The answer is never a simple one. In a nutshell, it involves determining
one's present financial situation, his financial goals and with determination,
achieve those goals after considering certain issues. Important planning
issues include gathering adequate and relevant data, assessing risk tolerance,
complying with regulatory requirements and ethical and religious guidelines
and monitoring all circumstances affecting ones personal financial plan.

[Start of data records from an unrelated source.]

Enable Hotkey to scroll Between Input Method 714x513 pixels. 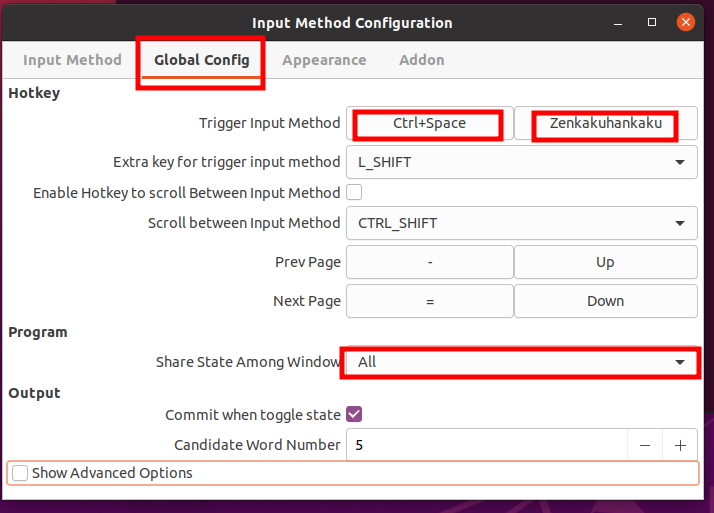point(354,193)
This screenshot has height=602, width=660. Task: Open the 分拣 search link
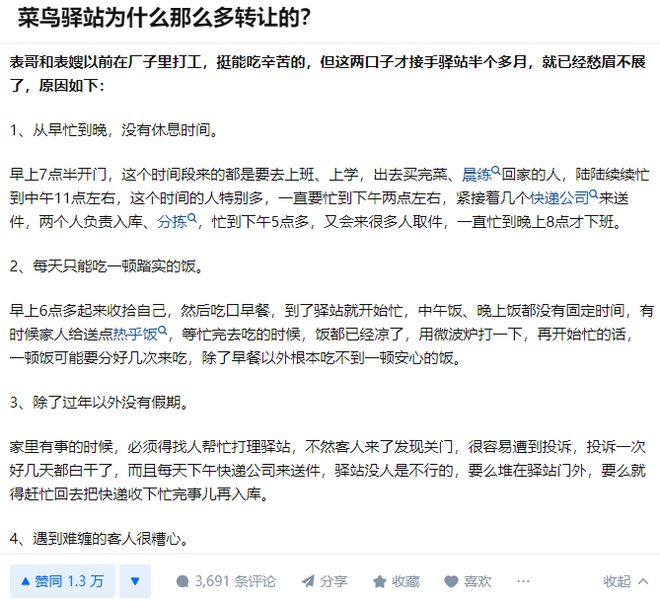tap(171, 221)
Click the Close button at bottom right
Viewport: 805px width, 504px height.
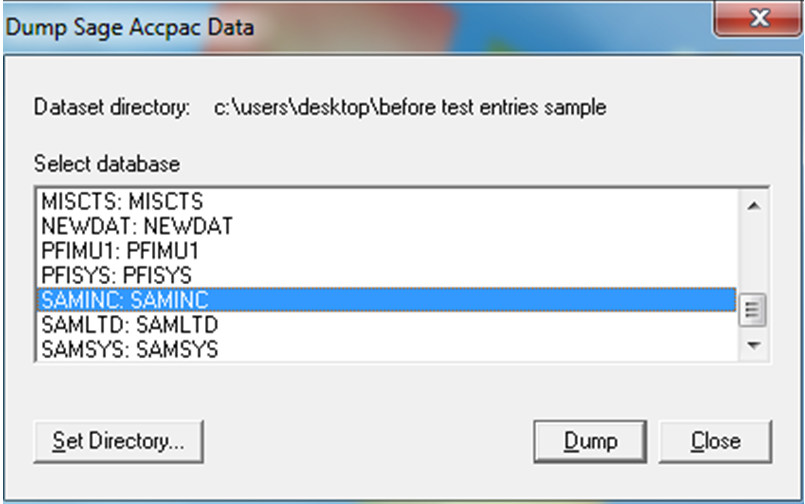tap(715, 441)
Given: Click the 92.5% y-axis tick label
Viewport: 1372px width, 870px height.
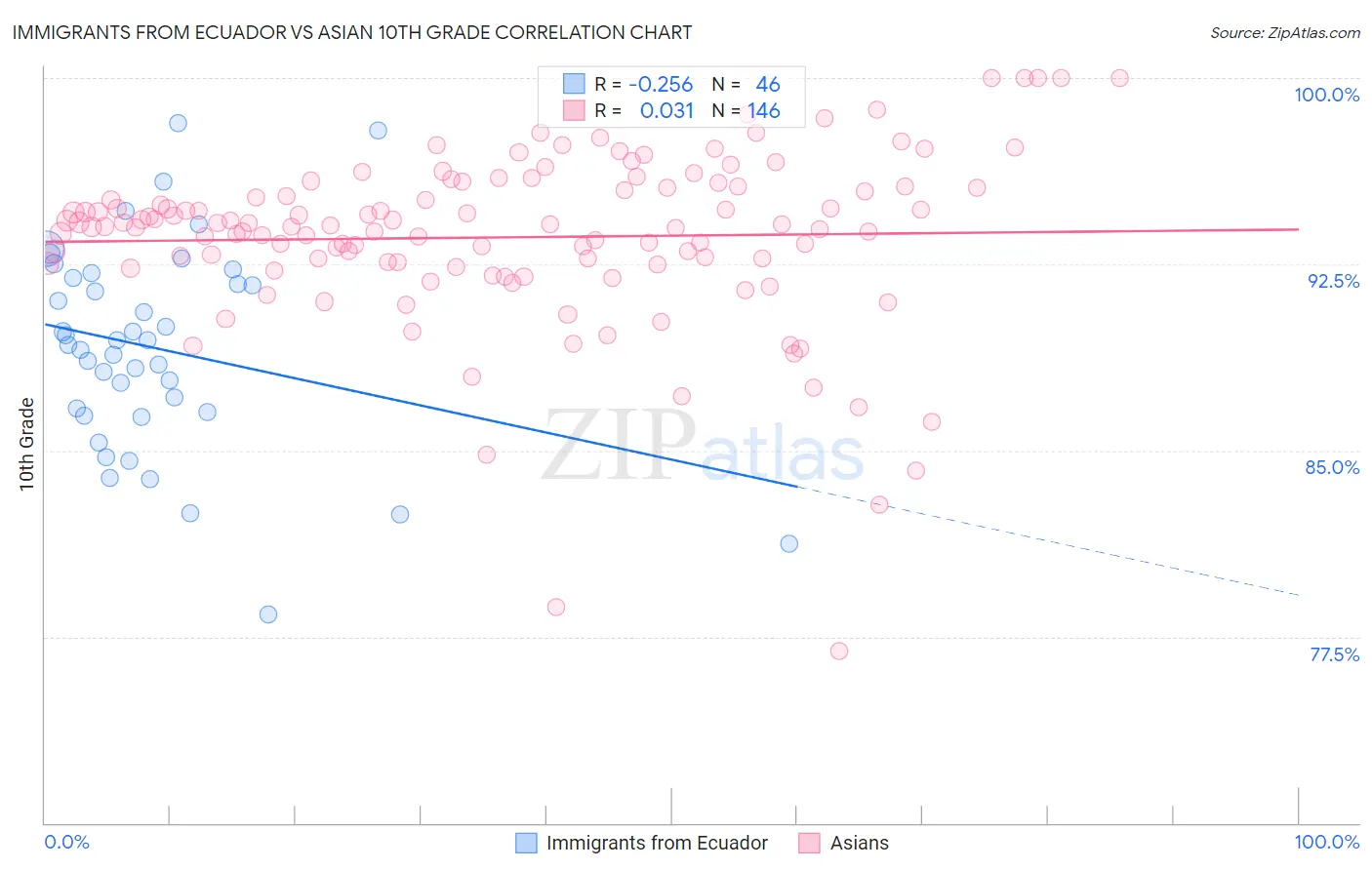Looking at the screenshot, I should click(x=1333, y=281).
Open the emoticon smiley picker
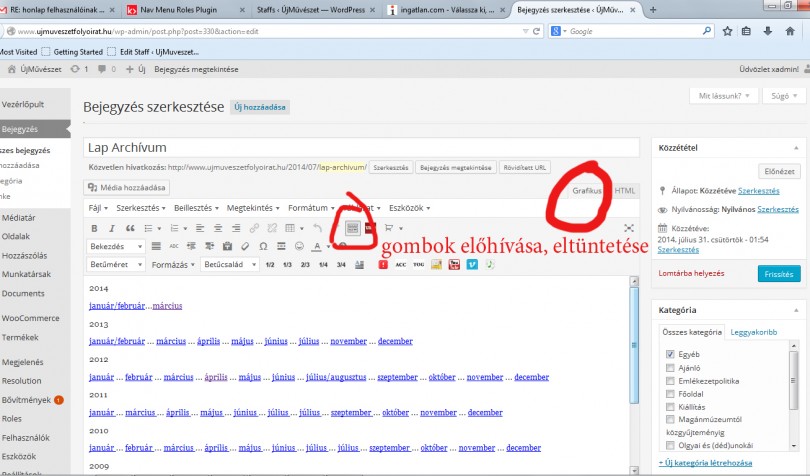 pyautogui.click(x=299, y=246)
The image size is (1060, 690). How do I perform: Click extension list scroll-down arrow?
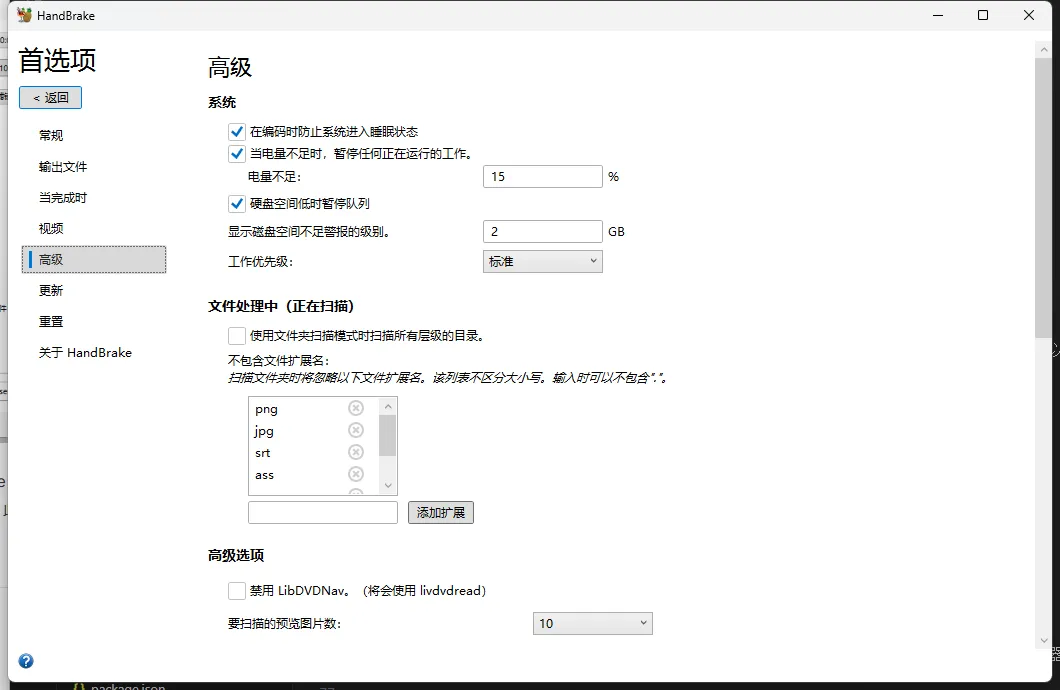click(x=387, y=485)
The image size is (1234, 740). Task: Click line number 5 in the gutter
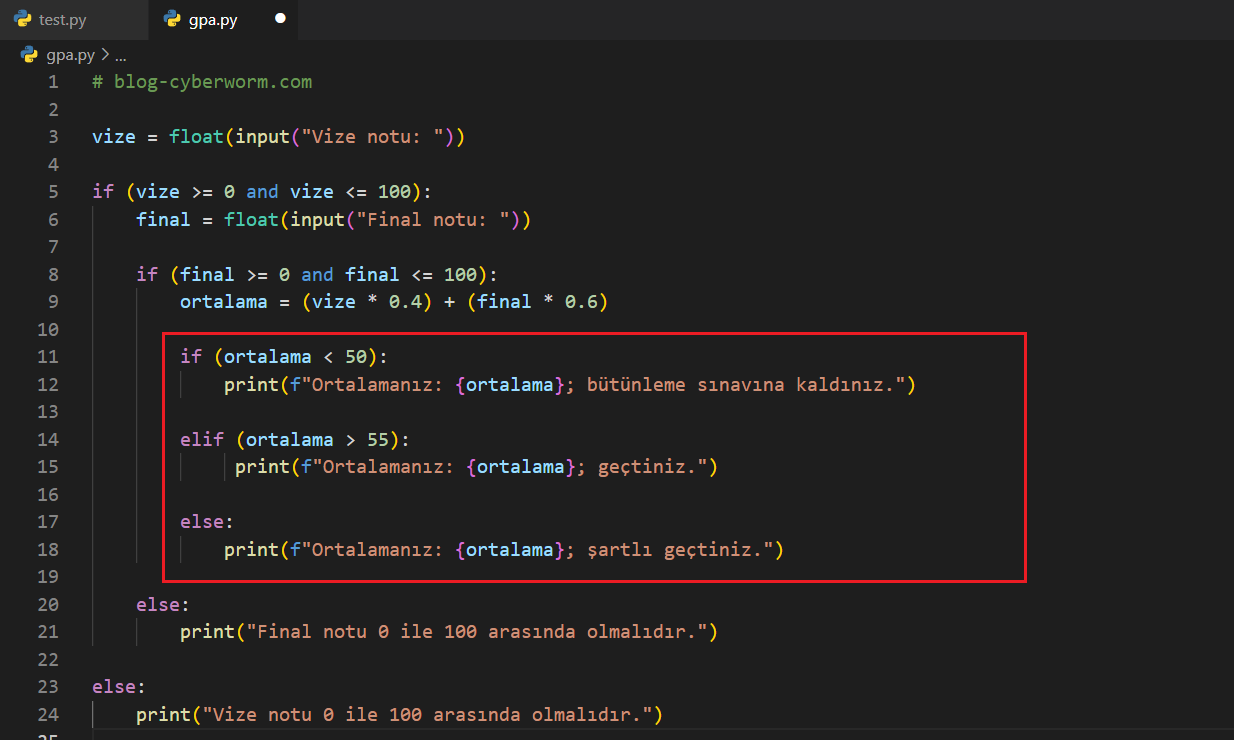[x=53, y=192]
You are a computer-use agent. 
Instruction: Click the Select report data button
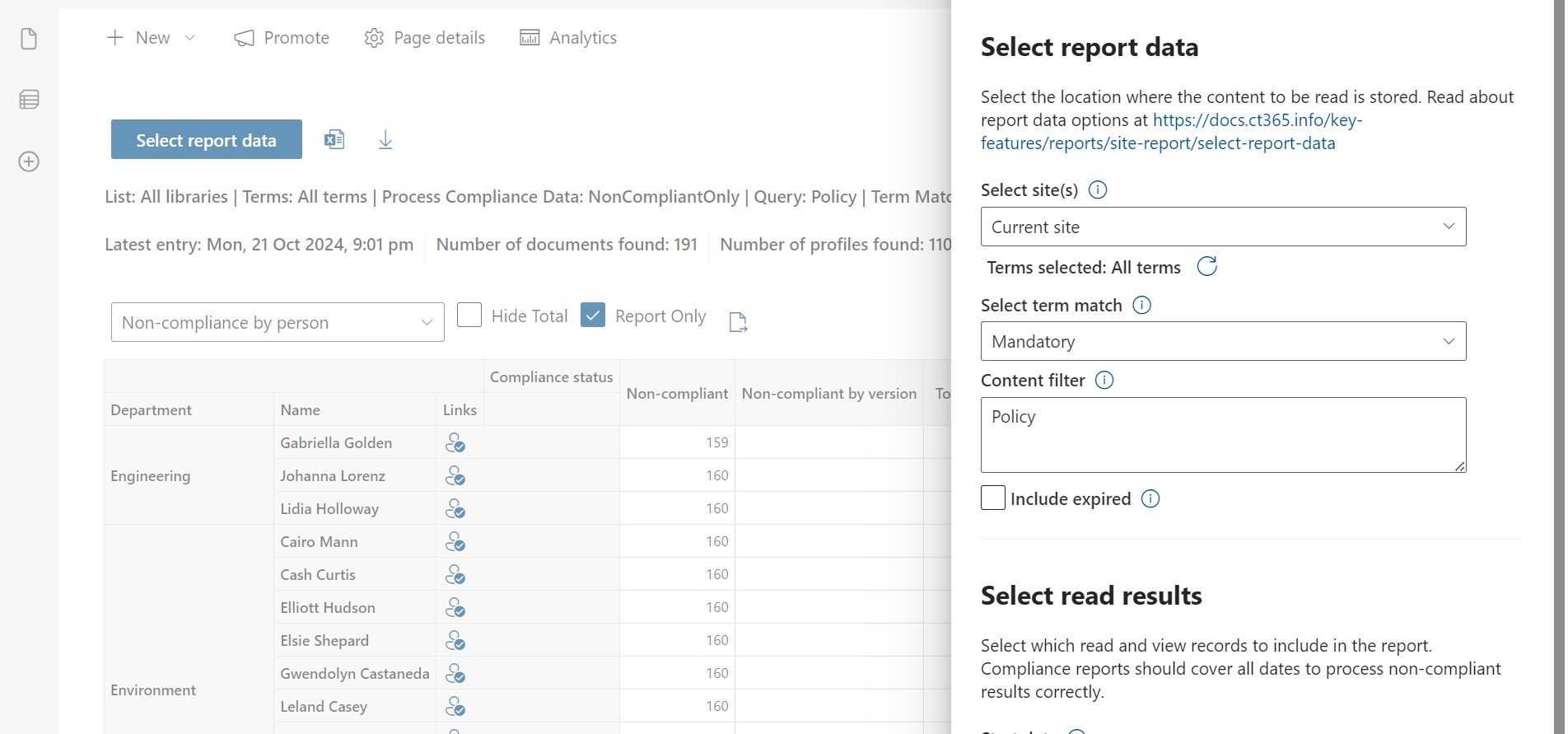click(x=207, y=140)
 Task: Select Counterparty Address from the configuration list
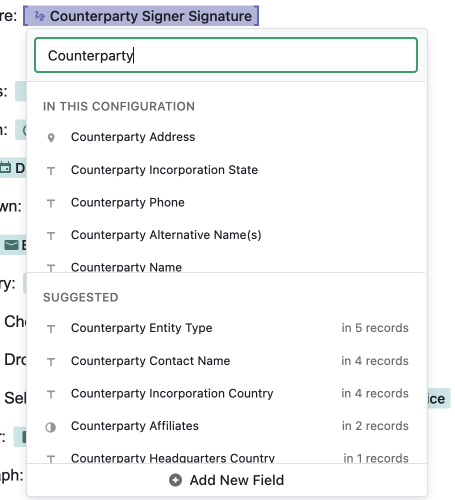[x=226, y=137]
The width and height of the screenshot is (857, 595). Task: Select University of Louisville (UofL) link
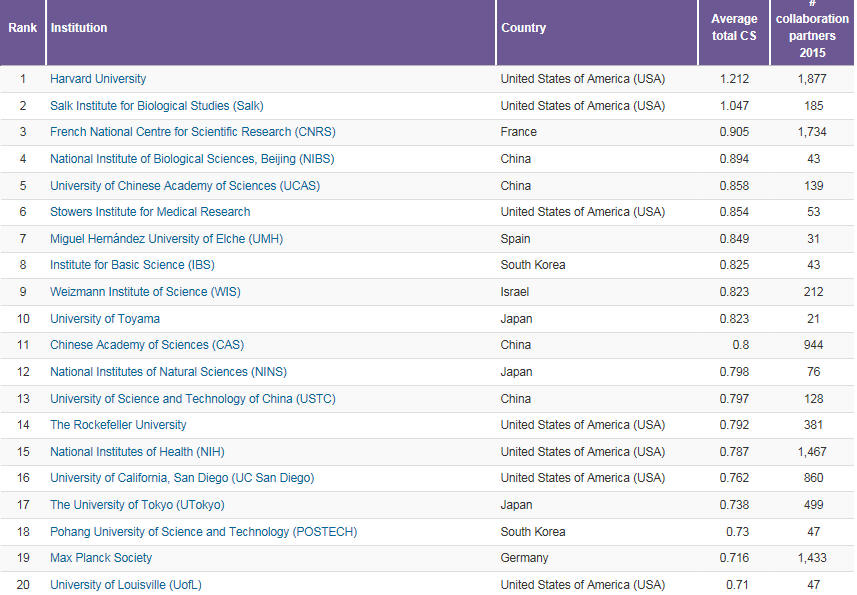pos(126,584)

By and large, financial planning involves insurance planning, investment
planning, retirement planning, estate planning, and tax planning.
Comprehensive
financial planning represents an integrated approach to the development
and implementation of the above mentioned planning areas for the achievement
of individual, family or business financial objectives. Basically, it
is a series of “what if” questions and situations based on your potential
earnings, expected expenditure, accumulated assets, investment returns,
and personal goals. In other words, Financial Planning is a professional
service provided to individuals, their families and their business, to
provide impartial assistance in analyzing and organizing their financial
affairs in order to achieve their life goals from a financial perspective.
As in most life situations, a little planning can truly go a long way.
Developing the plan is not as difficult as you might think, but it needs
your investment in time and your commitment to sit down and think about
where you’ve been, where you are now and where you want to go.
A well-planned program is important for everyone as Financial
Planning allows us to plan so that we may achieve our goals. ATA Capital
has formed alliances with Financial Planners, whether the financial planning
initiative is Conventional or Islamic in nature.
Why It’s Critical To Have A “Financial Roadmap”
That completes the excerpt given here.